Susanna Reid (born 10 December 1970) is an English television presenter and journalist. She was a co-presenter of BBC Breakfast from 2003 until 2014 alongside Bill Turnbull and Charlie Stayt. In 2013, she finished as a runner-up on the eleventh series of Strictly Come Dancing. Since 2014, Reid has been the lead presenter of the ITV Breakfast programme Good Morning Britain alongside Ben Shephard, Kate Garraway and formerly Piers Morgan. She also presented Sunday Morning Live on BBC One from 2010 to 2011.

Early life and education
The youngest of three children, Reid was born in Croydon, South London. She was educated at the independent Croham Hurst School, from 1975 to 1981, followed by the independent Croydon High School (1981–87) and St Paul's Girls' School (1987–89) in London. Her parents separated and divorced when she was aged 9. Her father was a management consultant, her mother was a nurse. Reid appeared as an actress while an adolescent, in a stage production of Agatha Christie's Spider's Web (1982) with Shirley Anne Field, and then alongside Peter Barkworth and Harriet Walter in The Price (1985) on Channel 4.

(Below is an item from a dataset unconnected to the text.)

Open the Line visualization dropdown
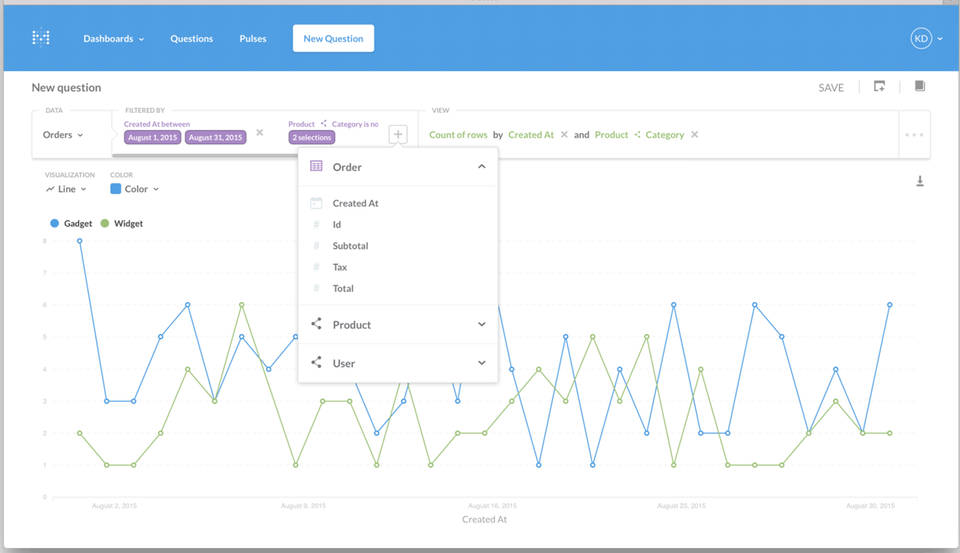This screenshot has width=960, height=553. tap(67, 189)
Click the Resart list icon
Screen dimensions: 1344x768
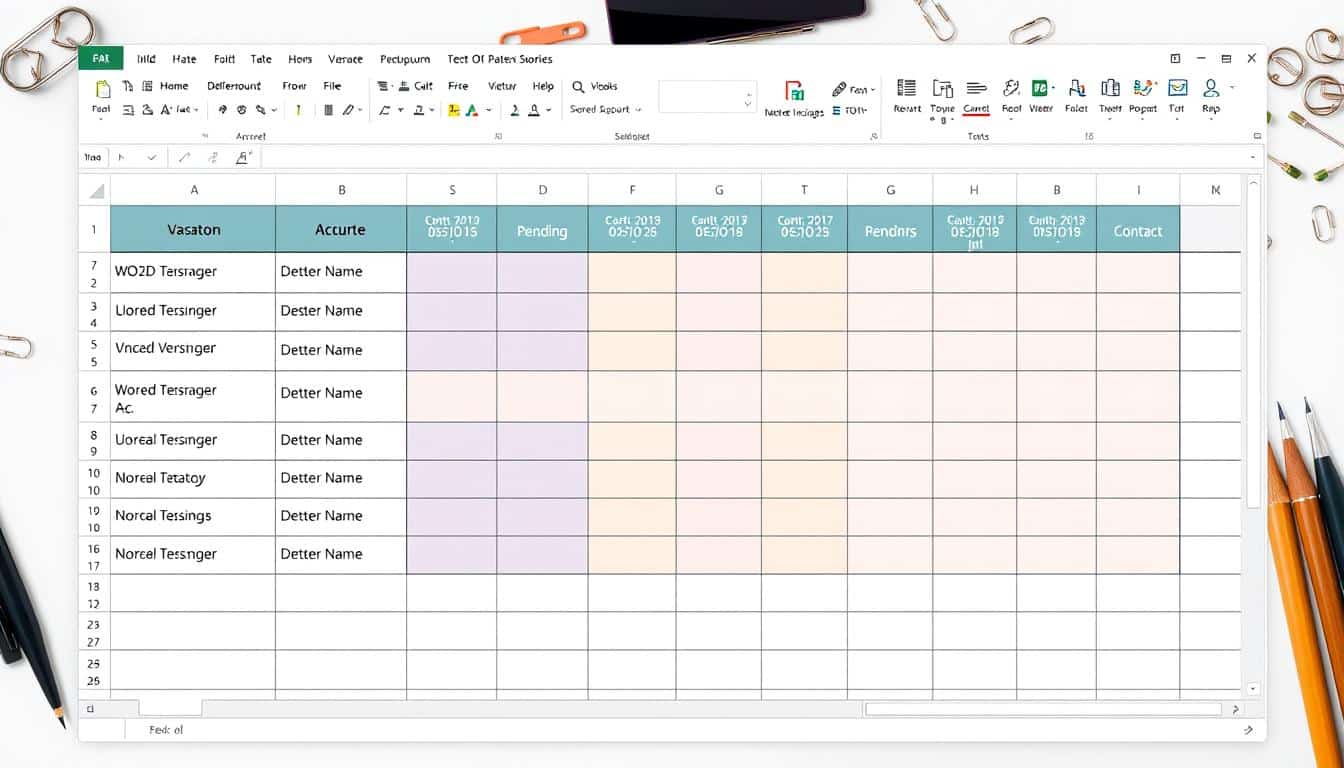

Reid studied Politics and Philosophy at the University of Bristol (1989–92), where she was editor of Epigram, the student newspaper, and then trained as a journalist at Cardiff University's Centre for Journalism, earning a Postgraduate Diploma in Broadcast Journalism.

Career
Reid began her career as a news producer at BBC Radio Bristol in 1994, and become a producer for Radio 5 Live in 1996. She later joined BBC News 24, where she spent two years as a reporter. When the 23:00 presenter did not arrive one night, Reid became a stand-in presenter for an hour (while three months pregnant with her first child), which turned into a permanent position.

Reid was one of the main presenters on BBC Breakfast, presenting with Bill Turnbull on Mondays, Tuesdays and Wednesdays and previously presenting with Charlie Stayt on Fridays, Saturdays and Sundays. She held that role from 2012, when she replaced lead presenter Sian Williams. In 2010, Reid stepped down from presenting Breakfast on Saturdays and Sundays to take a role on a new programme Sunday Morning Live. As of the final episode of the first series on 21 November 2010, she resumed her weekend presenting duties on BBC Breakfast within 2 weeks.

Reid was also previously the regular newsreader during the headlines on The Andrew Marr Show. On 16 May 2010, she stood in briefly for Andrew Marr for the Sunday newspaper review, when he arrived late for the programme after interviewing the new Prime Minister David Cameron. Reid handed back to Marr following the paper review. Reid presented the main show for the first time on 10 March 2013 following Marr's extended absence after suffering a stroke in January 2013. On 22 February 2009, Reid presented the BBC's live coverage of the 2009 Oscars from Los Angeles and also presented coverage of the 2010 Oscars on 7 March.

In 2013, Reid took part in Strictly Come Dancing (series 11). Her professional dance partner was Kevin Clifton. The couple finished as one of the joint runners-up.

On 31 December 2013, Reid presented the New Year Live programme on BBC One.

In February 2014, it was reported that ITV were attempting to recruit Reid for their new breakfast programme, with a £1 million salary. Reid had previously rejected claims of moving to ITV in December 2013, during her Strictly Come Dancing stint, saying she would "bleed BBC" if cut open. On 3 March 2014, the BBC confirmed Reid's move to ITV to front rival breakfast programme Good Morning Britain, which replaced its former breakfast show Daybreak. She co-hosts the show alongside rotating male presenters Monday-Wednesday and with Ben Shephard every Thursday. She hosts the show from 6 am to 9 am.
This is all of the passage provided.